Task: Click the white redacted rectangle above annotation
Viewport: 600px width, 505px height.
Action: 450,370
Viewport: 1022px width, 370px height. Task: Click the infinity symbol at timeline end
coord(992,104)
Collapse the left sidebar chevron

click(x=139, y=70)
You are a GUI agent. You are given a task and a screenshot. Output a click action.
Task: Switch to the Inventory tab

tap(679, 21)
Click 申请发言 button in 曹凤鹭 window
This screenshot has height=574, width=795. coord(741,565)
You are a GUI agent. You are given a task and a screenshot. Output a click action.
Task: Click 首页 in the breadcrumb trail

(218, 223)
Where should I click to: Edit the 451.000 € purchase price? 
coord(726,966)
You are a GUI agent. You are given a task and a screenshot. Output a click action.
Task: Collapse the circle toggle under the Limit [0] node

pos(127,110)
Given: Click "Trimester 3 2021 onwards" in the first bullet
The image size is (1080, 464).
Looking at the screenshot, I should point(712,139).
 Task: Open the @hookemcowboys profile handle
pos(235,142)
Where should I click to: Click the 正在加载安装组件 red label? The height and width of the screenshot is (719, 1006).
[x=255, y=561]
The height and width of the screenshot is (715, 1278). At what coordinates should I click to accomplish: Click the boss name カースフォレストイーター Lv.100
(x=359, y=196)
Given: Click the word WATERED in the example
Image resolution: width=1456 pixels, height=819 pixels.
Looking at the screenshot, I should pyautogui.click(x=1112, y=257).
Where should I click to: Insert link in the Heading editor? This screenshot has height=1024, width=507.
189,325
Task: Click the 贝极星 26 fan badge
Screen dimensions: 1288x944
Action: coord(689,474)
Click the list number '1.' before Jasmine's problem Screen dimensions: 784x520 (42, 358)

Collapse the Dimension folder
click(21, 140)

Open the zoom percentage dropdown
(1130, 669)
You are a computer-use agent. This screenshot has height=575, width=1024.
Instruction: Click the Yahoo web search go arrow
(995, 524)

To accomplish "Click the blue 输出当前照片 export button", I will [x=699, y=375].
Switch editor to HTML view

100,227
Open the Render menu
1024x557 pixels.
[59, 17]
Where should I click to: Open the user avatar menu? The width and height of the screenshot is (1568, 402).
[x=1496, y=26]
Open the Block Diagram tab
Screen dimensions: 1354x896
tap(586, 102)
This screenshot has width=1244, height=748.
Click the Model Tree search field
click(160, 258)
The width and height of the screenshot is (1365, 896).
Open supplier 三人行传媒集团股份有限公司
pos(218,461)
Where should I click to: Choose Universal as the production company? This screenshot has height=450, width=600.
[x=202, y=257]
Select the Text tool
········
Reproduce all of the material above, substituting "Expand" for every occurrence of "Collapse" and leaving everything else as it is.

Task: Click the white redacted rectangle above annotation
Viewport: 600px width, 505px height.
Action: 450,370
Viewport: 1022px width, 370px height. Task: Click the infinity symbol at timeline end
coord(992,104)
Expand the left sidebar chevron

click(x=139, y=70)
You are a GUI agent. You are given a task and a screenshot. Output a click action.
Task: Switch to the Inventory tab

tap(679, 21)
Click 申请发言 button in 曹凤鹭 window
This screenshot has height=574, width=795. coord(741,565)
You are a GUI agent. You are given a task and a screenshot. Output a click action.
Task: Click 首页 in the breadcrumb trail

(218, 223)
Where should I click to: Edit the 451.000 € purchase price? 
coord(726,966)
You are a GUI agent. You are given a task and a screenshot. Output a click action.
Task: Expand the circle toggle under the Limit [0] node

pos(127,110)
Given: Click "Trimester 3 2021 onwards" in the first bullet
The image size is (1080, 464).
Looking at the screenshot, I should point(712,139).
 Task: Open the @hookemcowboys profile handle
pos(235,142)
Where should I click to: Click the 正在加载安装组件 red label? The height and width of the screenshot is (719, 1006).
[x=255, y=561]
The height and width of the screenshot is (715, 1278). At what coordinates should I click to accomplish: Click the boss name カースフォレストイーター Lv.100
(x=359, y=196)
Given: Click the word WATERED in the example
Image resolution: width=1456 pixels, height=819 pixels.
Looking at the screenshot, I should pyautogui.click(x=1112, y=257).
Where should I click to: Insert link in the Heading editor? This screenshot has height=1024, width=507.
189,325
Task: Click the 贝极星 26 fan badge
Screen dimensions: 1288x944
Action: coord(689,474)
Click the list number '1.' before Jasmine's problem Screen dimensions: 784x520 (42, 358)

Expand the Dimension folder
click(21, 140)

Open the zoom percentage dropdown
(1130, 669)
You are a computer-use agent. This screenshot has height=575, width=1024.
Instruction: Click the Yahoo web search go arrow
(995, 524)

To accomplish "Click the blue 输出当前照片 export button", I will [x=699, y=375].
Switch editor to HTML view

100,227
Open the Render menu
1024x557 pixels.
[59, 17]
Where should I click to: Open the user avatar menu? The width and height of the screenshot is (1568, 402).
[x=1496, y=26]
Open the Block Diagram tab
Screen dimensions: 1354x896
tap(586, 102)
This screenshot has width=1244, height=748.
Click the Model Tree search field
click(160, 258)
The width and height of the screenshot is (1365, 896).
Open supplier 三人行传媒集团股份有限公司
pos(218,461)
Where should I click to: Choose Universal as the production company? This screenshot has height=450, width=600.
[x=202, y=257]
Select the Text tool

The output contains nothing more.